2018 saw continuing shifts and uncertainty in legislative and policy developments for the oil and gas industry. On last year’s Top 10 list, found here, we identified several proposed changes to energy regulation across Canada. 2018 further provided us with numerous policy changes, with implications uncertain and complicated by potential political transitions in this new year.
After several years of commodity price freefalls marked with significant price volatility and declining capital investment, the Canadian oil and gas industry faces potential regulatory impediments to industry recovery. In 2018, the trend towards increasingly rigorous approval processes persisted with a focus on environmental impacts and climate change. With elections scheduled for the federal and Alberta governments in the coming months, 2019 may emerge as an inflection point for oil and gas policy-making.
In this article, we consider ten legislative, regulatory and policy developments of import to the Canadian oil and gas industry from the past year. This list sets out some items that bear close monitoring in the coming year. BLG continues to monitor developments in the oil and gas industry closely.
1. Bill C-68: Enhanced Protections for Canada’s Fish and Fish Habitats
Canada’s Bill C-68 introduces amendments to the federal Fisheries Act to enhanced protections for fish and fish habitats. BLG previously published an article on the proposed amendments, found here. The proposed amendments not only reverse changes made by the former Prime Minister Harper’s government but also created additional requirements for project approval and management. The amendments provide several provisions aimed at creating more safeguards for fisheries and increase transparency, including the establishment of a public registry, a permitting mechanism and standards and codes of practice.
Bill C-68 incorporates several provisions relating to Indigenous rights and Indigenous knowledge. The amendments include a provision recognizing and affirming the rights of the Indigenous peoples as enshrined in section 35 of the Constitution Act, 1982. The Minister must consider any adverse effects a decision may have on the rights of the Indigenous peoples. Subject to certain exceptions (including as relates to procedural fairness), any Indigenous knowledge provided to the Minister is confidential and cannot be disclosed without written consent. The Minister is also authorized to enter into agreements with any Indigenous governing bodies to further the purpose of the Fisheries Act. Prior to making decisions under the Act, the Minister may also take into consideration Indigenous knowledge, scientific information, community knowledge, social, economic and cultural factors, and gender considerations.

Data provided
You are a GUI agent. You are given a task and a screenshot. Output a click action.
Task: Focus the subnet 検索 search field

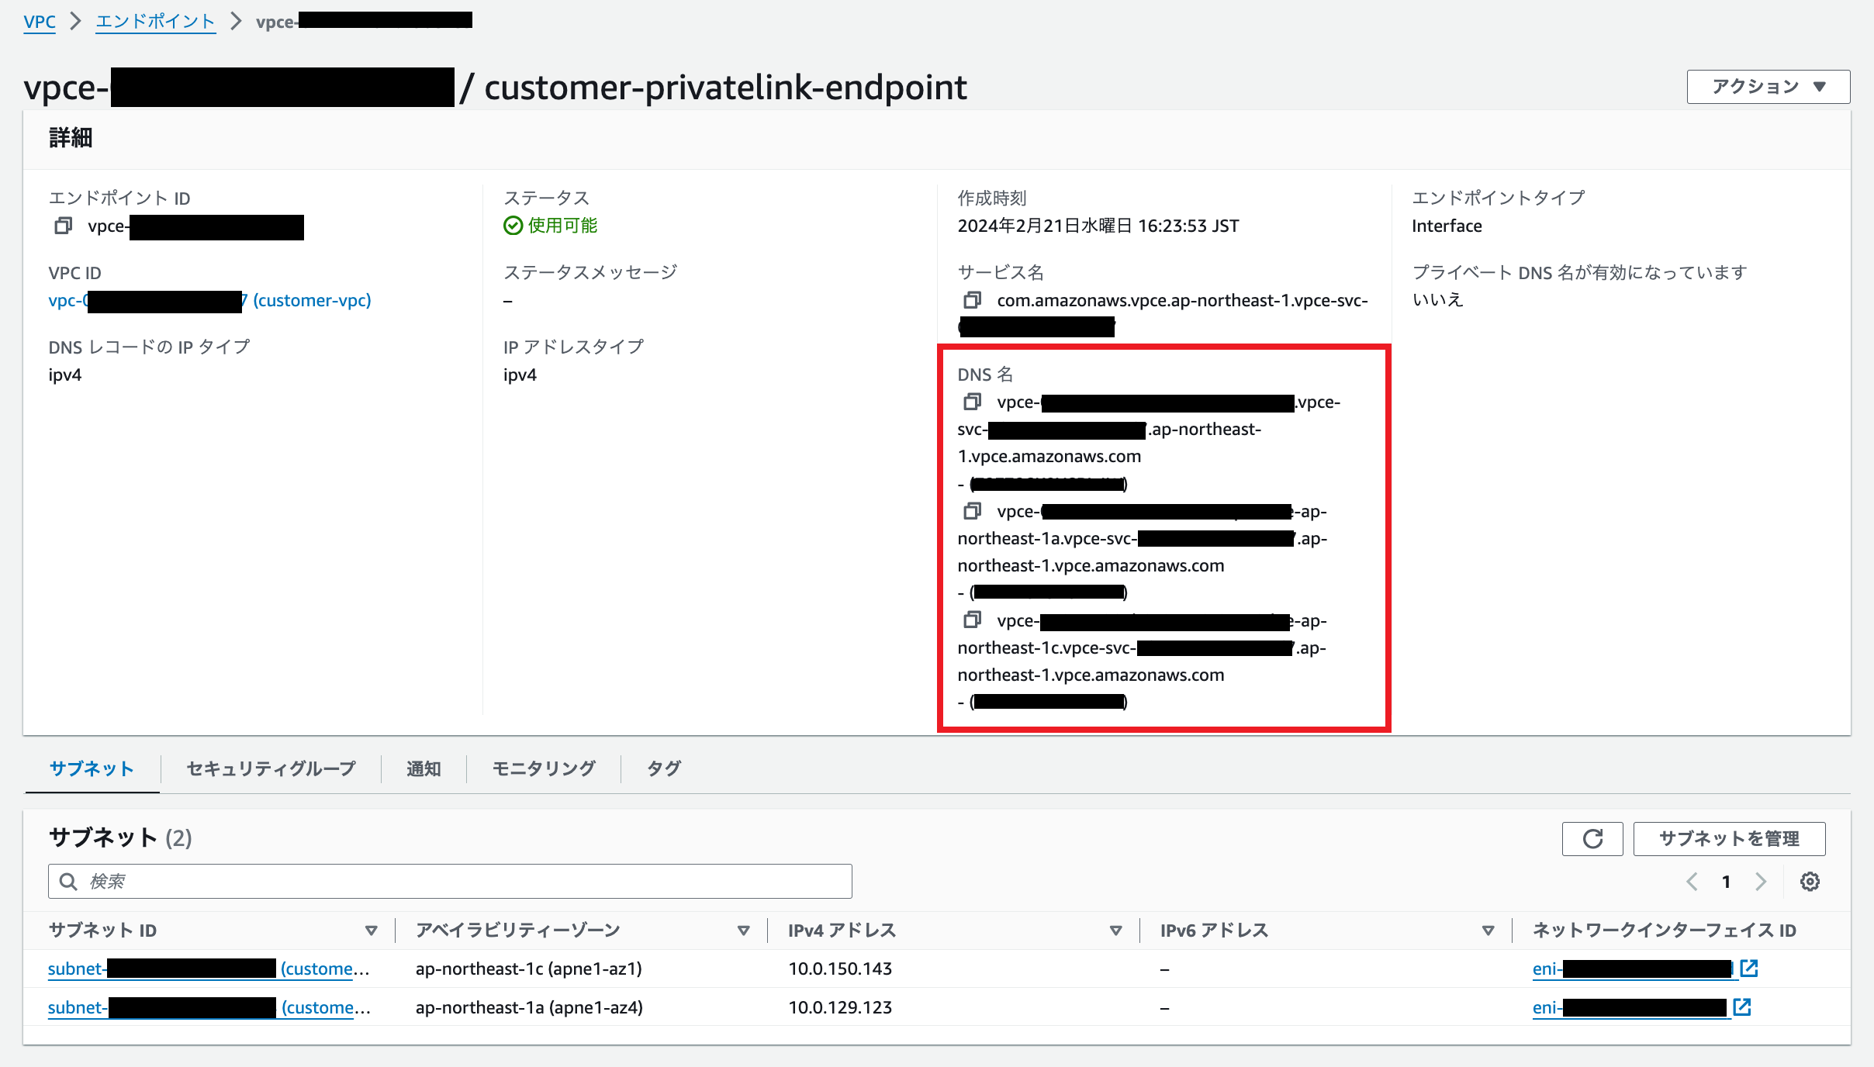(450, 882)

To be done
Carry on the article about 2018 Canadian oil and gas policy developments from its last sentence.

The output
Bill C-68 has received second reading in the Senate and has been submitted to the Standing Senate Committee on Fisheries and Oceans for consideration.
2. Bill C-69: Changes to Canada’s Environmental Legislation
Bill C-69 is Canada’s bill to overhaul the federal environmental review process for designated projects. The changes include the introduction of the Impact Assessment Act (the “IAA“) and the Impact Assessment Agency of Canada (the “Agency“) to replace the Canadian Environmental Assessment Act, 2012 and the Canadian Environmental Assessment Agency, respectively. Bill C-69 also creates the Canadian Energy Regulator Act (“CERA“) in replacement of the National Energy Board Act. A previous article outlining the proposed changes in detail can be found here.
The proposed IAA gives the Minister broad discretion, including the designation of a physical activity as a “designated physical activity” which in turn requires an impact assessment. In turn, the Agency’s assessment must account for, among other things, the impact on any Indigenous group, Indigenous knowledge, the extent to which the project contributes to sustainability and Canada’s ability to meet its climate change commitments, and the intersection of sex and gender with other identity factors. Projects currently under review may be transitioned to the IAA if the necessary information or studies required by the former statute has not been collected before the IAA comes into force.
The CERA will establish the Canadian Energy Regulator (the “Regulator“); the Regulator’s mandate is to make transparent decisions with respect to pipelines, powerlines, off-shore renewable projects and abandoned pipelines. The Regulator will have a board of directors and a Commission (which will replace the National Energy Board) each with at least one Indigenous person. The new CERA will also include provisions governing the operation and abandonment of regulated facilities. Although the administrative structure of the energy regulator will change, final decision-making authority remains with the Cabinet.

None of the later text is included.